Figure 3: The Impact of Fuel Economy Standards on Per-Kilometre Emissions of Petrol-Powered Cars

Source: Data from Joshi (2018b).

Finally, the mass-adoption of EVs in the longer-run has the potential to dramatically restrain private road transport emissions – under specific conditions. In a recent paper [14], I argued that under our current, fossil fuel-reliant electricity generation mix, EVs are on average more polluting than conventional petrol-powered vehicles. It is only as the share of RE in electricity generation exceeds 30% that EVs are cleaner. At even higher shares of RE, EVs considerably outperform their petrol-based competitors from the perspective of climate action.

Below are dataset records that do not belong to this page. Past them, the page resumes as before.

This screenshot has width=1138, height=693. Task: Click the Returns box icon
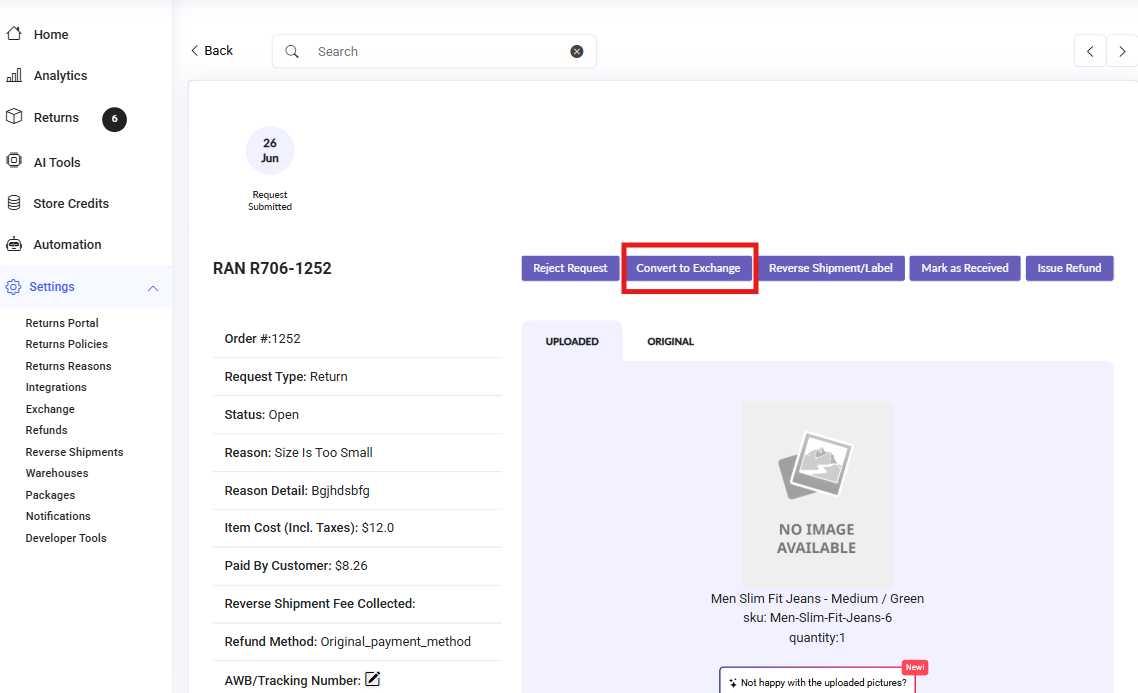pyautogui.click(x=14, y=117)
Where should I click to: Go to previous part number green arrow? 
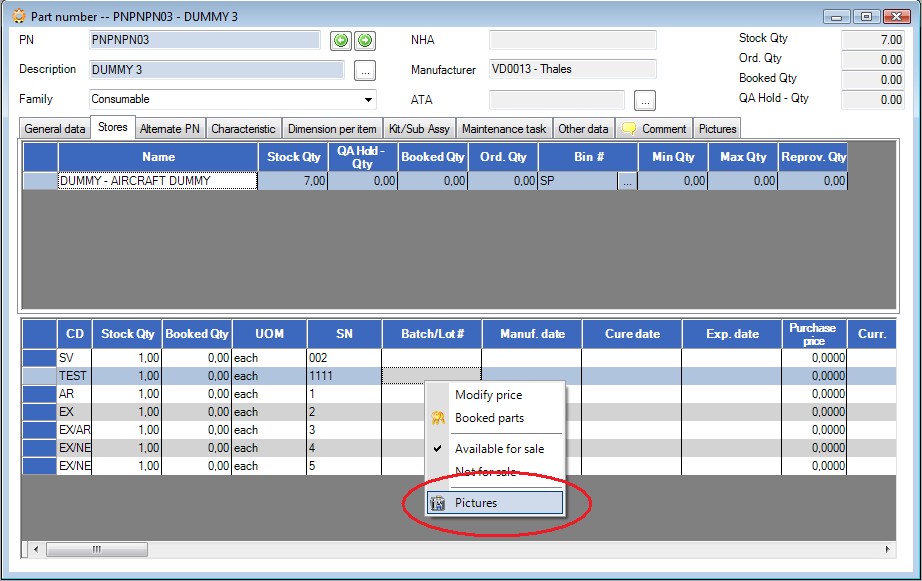point(341,41)
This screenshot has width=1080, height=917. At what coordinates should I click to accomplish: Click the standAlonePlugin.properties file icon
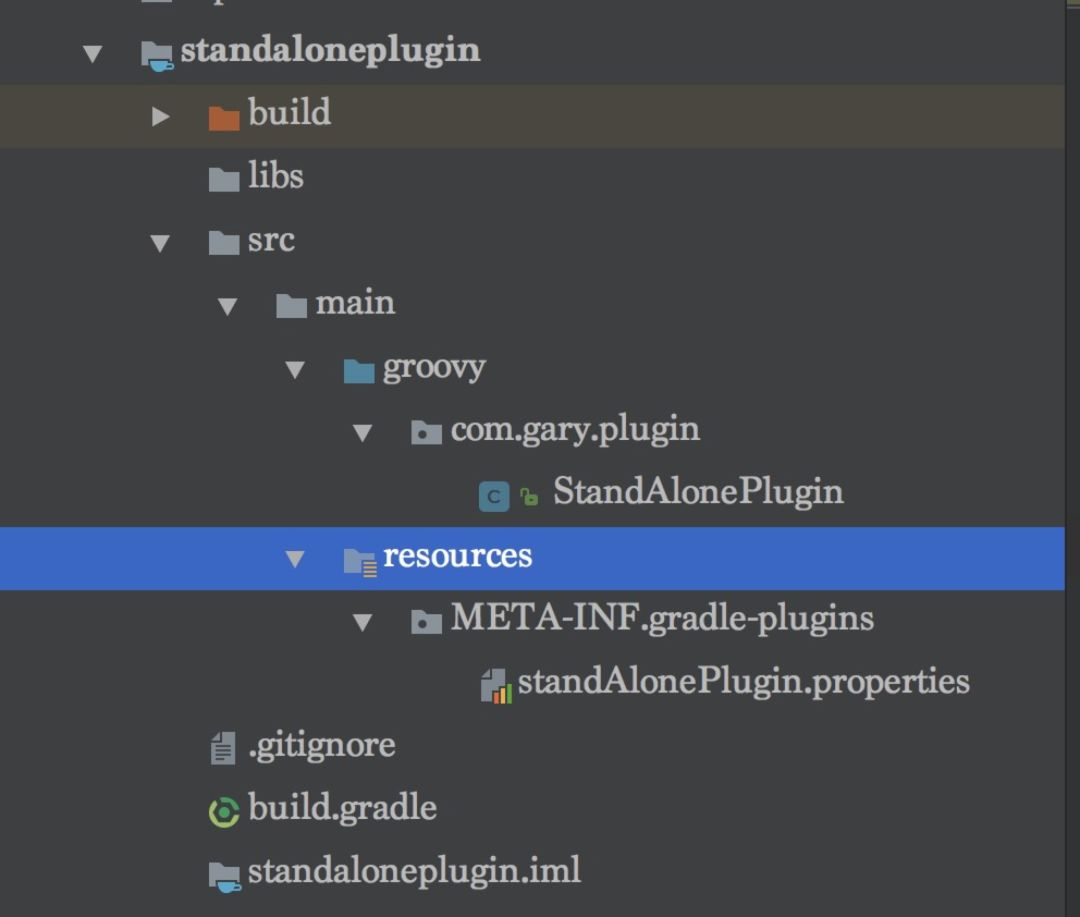tap(496, 686)
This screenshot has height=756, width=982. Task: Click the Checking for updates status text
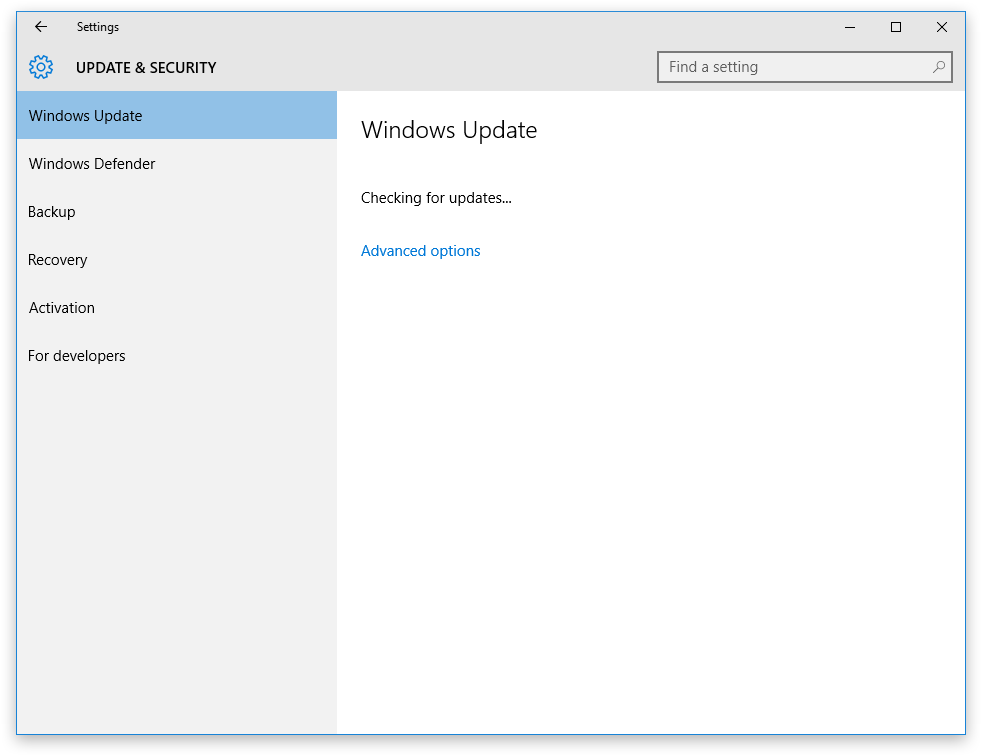(436, 198)
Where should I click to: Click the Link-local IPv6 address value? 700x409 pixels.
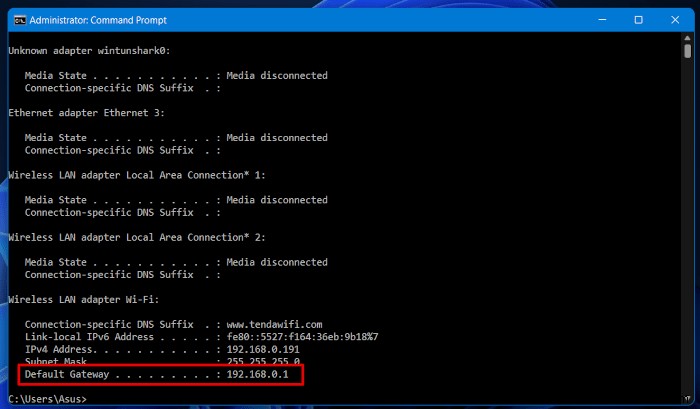coord(302,336)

This is another reason to push strongly for a greater share of clean energy in power generation; the environmental benefits will spill over to other sectors, and contribute greatly to a greening of the wider Malaysian economy.

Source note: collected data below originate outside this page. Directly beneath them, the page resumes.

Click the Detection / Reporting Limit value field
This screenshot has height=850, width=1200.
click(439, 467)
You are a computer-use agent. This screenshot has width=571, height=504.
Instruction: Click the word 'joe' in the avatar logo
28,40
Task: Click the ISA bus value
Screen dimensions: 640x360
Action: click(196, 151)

With effective policies that emphasise RE and public transport, and set the foundations for a medium- to long-run electrification of Malaysia’s vehicle fleet, our country would be in a strong position to significantly mitigate the climate impacts of two key sectors responsible for over half of our total GHG emissions.

The Bedrock of Effective Climate Action: Pricing Carbon

Sector-specific action aside, the latest IPCC report’s rallying cry to policymakers is exactly the same one they have had since the Panel was formed in 1988: to put a price on carbon. Back in 1997, over 2,500 economists, including eight Nobel laureates, attached their names to the Economists’ Statement on Climate Change, suggesting that “the most efficient approach to slowing climate change is through market-based policies […]nations can most efficiently implement their climate policies through market mechanisms, such as carbon taxes […] revenues generated from such policies can effectively be used to reduce the deficit or to lower existing taxes” [15]. Economists do not generally agree on much, yet with a carbon tax, there is an almost perfect consensus. Yet despite the theoretical evidence, a “carbon tax” is deemed both politically and socially contentious [e]. In reality however, its potential benefits are too numerous to discount. [A more detailed expression of the economic argument underlying the implementation of a carbon tax can be found in the Appendix].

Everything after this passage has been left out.